◆ **YOUR OBJECTIVE**
From the records below, print exactly the lines starting at the one containing "Toggle the VOL indicator" and ending at the one containing "Click 查看 for", ends included, and nothing else.
---------------
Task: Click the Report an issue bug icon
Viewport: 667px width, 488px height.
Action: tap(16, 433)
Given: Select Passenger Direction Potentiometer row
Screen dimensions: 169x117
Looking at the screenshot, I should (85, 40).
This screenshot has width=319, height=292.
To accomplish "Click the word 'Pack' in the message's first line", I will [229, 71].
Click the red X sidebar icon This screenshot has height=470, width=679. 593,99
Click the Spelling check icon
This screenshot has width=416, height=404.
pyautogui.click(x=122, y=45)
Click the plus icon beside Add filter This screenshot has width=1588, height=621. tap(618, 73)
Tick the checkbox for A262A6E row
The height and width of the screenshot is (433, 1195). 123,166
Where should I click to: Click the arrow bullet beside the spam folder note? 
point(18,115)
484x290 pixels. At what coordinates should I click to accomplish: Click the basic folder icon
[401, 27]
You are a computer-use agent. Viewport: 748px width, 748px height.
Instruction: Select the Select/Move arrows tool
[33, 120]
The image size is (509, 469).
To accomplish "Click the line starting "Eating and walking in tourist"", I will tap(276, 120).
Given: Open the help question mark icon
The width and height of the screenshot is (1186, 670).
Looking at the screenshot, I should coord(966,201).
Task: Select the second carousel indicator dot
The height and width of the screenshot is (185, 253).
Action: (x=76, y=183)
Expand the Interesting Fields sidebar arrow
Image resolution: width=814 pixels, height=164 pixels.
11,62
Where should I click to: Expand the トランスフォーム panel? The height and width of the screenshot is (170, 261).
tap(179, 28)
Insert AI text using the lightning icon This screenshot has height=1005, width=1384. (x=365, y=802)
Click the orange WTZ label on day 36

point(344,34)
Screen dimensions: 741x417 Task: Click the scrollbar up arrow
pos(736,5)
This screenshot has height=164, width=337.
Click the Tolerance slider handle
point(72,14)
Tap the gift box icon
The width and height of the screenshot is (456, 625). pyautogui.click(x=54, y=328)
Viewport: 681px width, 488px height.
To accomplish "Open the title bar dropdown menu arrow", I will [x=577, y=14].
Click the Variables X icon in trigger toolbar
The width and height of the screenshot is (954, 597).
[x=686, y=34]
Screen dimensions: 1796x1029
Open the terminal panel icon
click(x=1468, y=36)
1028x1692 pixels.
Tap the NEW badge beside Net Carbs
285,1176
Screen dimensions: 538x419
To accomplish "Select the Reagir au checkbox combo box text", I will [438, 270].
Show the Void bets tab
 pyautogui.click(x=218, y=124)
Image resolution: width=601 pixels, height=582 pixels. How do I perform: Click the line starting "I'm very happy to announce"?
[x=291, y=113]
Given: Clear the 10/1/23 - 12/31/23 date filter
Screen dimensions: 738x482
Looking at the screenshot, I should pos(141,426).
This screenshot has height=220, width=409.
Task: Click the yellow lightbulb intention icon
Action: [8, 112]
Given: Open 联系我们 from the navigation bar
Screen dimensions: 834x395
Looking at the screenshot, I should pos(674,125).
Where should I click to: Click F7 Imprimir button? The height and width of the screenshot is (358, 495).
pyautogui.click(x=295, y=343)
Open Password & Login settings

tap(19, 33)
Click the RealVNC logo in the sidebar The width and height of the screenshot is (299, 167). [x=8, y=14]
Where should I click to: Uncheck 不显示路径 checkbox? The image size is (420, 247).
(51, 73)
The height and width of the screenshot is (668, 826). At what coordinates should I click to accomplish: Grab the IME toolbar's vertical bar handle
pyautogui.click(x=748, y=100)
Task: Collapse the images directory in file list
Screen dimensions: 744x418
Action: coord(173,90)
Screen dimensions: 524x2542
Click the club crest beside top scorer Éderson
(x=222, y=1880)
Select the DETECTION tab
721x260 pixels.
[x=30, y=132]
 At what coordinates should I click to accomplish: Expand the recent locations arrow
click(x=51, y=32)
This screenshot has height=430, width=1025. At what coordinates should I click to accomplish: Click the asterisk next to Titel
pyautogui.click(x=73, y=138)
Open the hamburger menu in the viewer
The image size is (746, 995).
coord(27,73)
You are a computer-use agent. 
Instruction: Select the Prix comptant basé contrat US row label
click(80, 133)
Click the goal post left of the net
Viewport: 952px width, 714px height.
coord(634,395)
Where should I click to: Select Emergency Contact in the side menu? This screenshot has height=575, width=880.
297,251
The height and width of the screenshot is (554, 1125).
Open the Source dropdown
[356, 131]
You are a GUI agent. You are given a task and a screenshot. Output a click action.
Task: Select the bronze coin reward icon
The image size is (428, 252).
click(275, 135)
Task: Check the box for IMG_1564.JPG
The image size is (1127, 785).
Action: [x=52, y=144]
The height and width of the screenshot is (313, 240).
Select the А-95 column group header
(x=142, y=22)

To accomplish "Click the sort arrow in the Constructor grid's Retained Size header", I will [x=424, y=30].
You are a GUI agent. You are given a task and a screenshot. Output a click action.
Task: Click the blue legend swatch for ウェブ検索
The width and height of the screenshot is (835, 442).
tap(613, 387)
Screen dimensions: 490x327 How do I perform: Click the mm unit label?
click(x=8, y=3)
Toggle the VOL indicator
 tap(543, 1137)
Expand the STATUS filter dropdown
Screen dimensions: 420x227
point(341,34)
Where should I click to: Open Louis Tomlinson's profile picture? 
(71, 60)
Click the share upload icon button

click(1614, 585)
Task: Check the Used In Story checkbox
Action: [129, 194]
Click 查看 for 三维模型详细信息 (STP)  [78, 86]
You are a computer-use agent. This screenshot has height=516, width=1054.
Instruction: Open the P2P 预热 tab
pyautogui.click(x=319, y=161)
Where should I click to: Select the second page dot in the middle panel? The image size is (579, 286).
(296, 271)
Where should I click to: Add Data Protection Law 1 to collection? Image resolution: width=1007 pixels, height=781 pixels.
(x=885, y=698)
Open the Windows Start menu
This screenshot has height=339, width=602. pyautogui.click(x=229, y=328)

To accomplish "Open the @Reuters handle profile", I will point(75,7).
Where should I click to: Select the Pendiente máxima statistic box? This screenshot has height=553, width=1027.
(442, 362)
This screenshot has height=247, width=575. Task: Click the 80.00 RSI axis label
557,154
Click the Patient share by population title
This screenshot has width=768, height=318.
---------------
◆ **WRITTEN SOLUTION**
Toggle the VOL indicator
 tap(543, 1137)
Expand the STATUS filter dropdown
Screen dimensions: 420x227
point(341,34)
Where should I click to: Open Louis Tomlinson's profile picture? 
(71, 60)
Click the share upload icon button

click(1614, 585)
Task: Check the Used In Story checkbox
Action: [129, 194]
Click 查看 for 三维模型详细信息 (STP)  [78, 86]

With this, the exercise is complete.